(TEXT SHOWN):

|---|

HMS Dreadnought Launched: Naval Warfare Transformed

HMS Dreadnought made every other warship on Earth obsolete the day it launched. King Edward VII christened the battleship on February 10, 1906, at Portsmouth, and the Royal Navy had built it in just fourteen months, a construction speed intended to shock rival navies as much as the ship’s revolutionary design. Dreadnought carried ten 12-inch guns in five turrets, all mounted on the centerline, giving it roughly twice the broadside firepower of any existing battleship. Its steam turbine engines made it the fastest battleship afloat. The ship was the brainchild of First Sea Lord Admiral John "Jackie" Fisher, who had been arguing for years that naval warfare was being transformed by advances in fire control, armor, and propulsion. Fisher believed that a battleship armed exclusively with heavy guns of the same caliber could deliver devastating salvos at ranges that made the mixed-caliber batteries of existing warships useless. He pushed the project through with extraordinary urgency, laying the keel on October 2, 1905, and completing sea trials by October 1906. Dreadnought’s design was so superior that it immediately divided the world’s navies into two categories: dreadnoughts and everything else. Every pre-dreadnought battleship, including the Royal Navy’s own massive fleet, was reclassified as second-line tonnage. This was Fisher’s calculated gamble: by resetting the naval arms race to zero, Britain could exploit its industrial and financial advantages to build more dreadnoughts faster than any rival. Germany, which had been building a fleet to challenge British supremacy, was forced to start over. The result was a naval arms race between Britain and Germany that consumed enormous national resources and contributed to the tensions that produced World War I. Germany laid down its first dreadnought-type battleship, Nassau, in 1907. By 1914, Britain had twenty-nine dreadnoughts and battlecruisers to Germany’s seventeen. The two fleets met once, at the Battle of Jutland in 1916, in the largest naval battle in history. Dreadnought itself missed the engagement, having been reassigned to coastal defense. The ship that reset naval warfare never fired its guns in anger against an enemy fleet.

|---|

Entries showing where items appear
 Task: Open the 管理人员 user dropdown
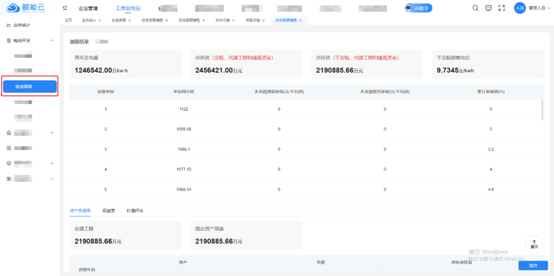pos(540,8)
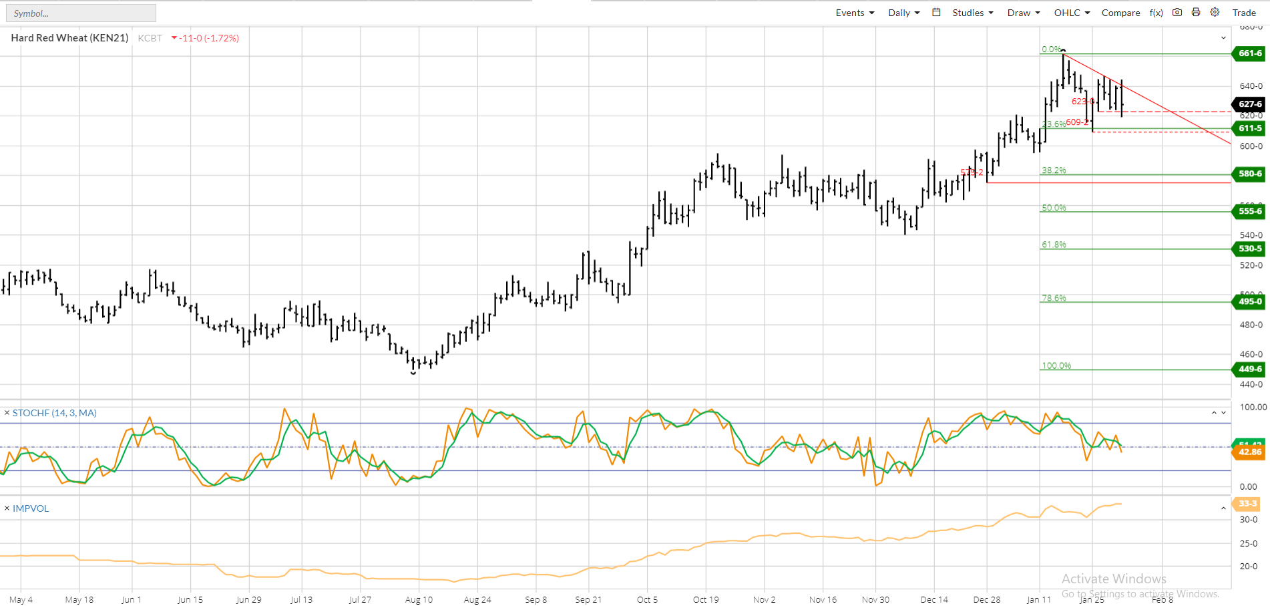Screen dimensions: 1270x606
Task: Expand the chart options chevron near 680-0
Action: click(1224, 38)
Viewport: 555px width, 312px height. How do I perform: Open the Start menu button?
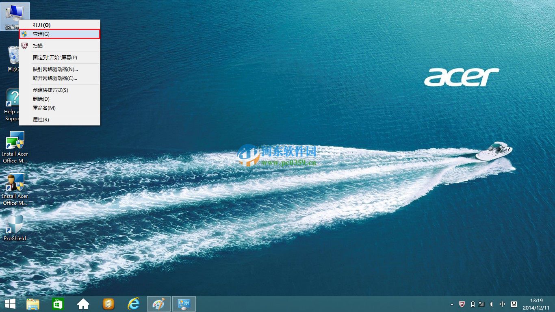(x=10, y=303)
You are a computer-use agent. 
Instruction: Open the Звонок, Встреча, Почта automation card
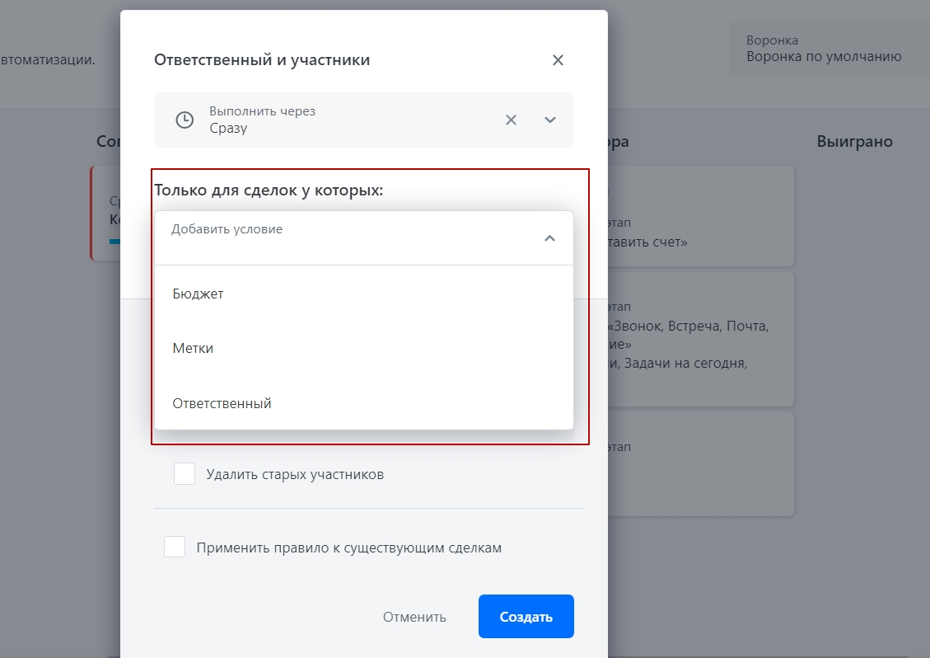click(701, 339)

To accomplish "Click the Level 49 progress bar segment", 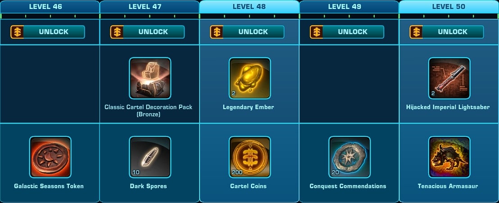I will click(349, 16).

|---|

(EXERCISE AIM):
Please give the date on which, according to the Dreadnought article, the ship's keel was laid. The listing stands apart from the Dreadnought article.

(ANSWER TO THIS EXERCISE):
October 2, 1905.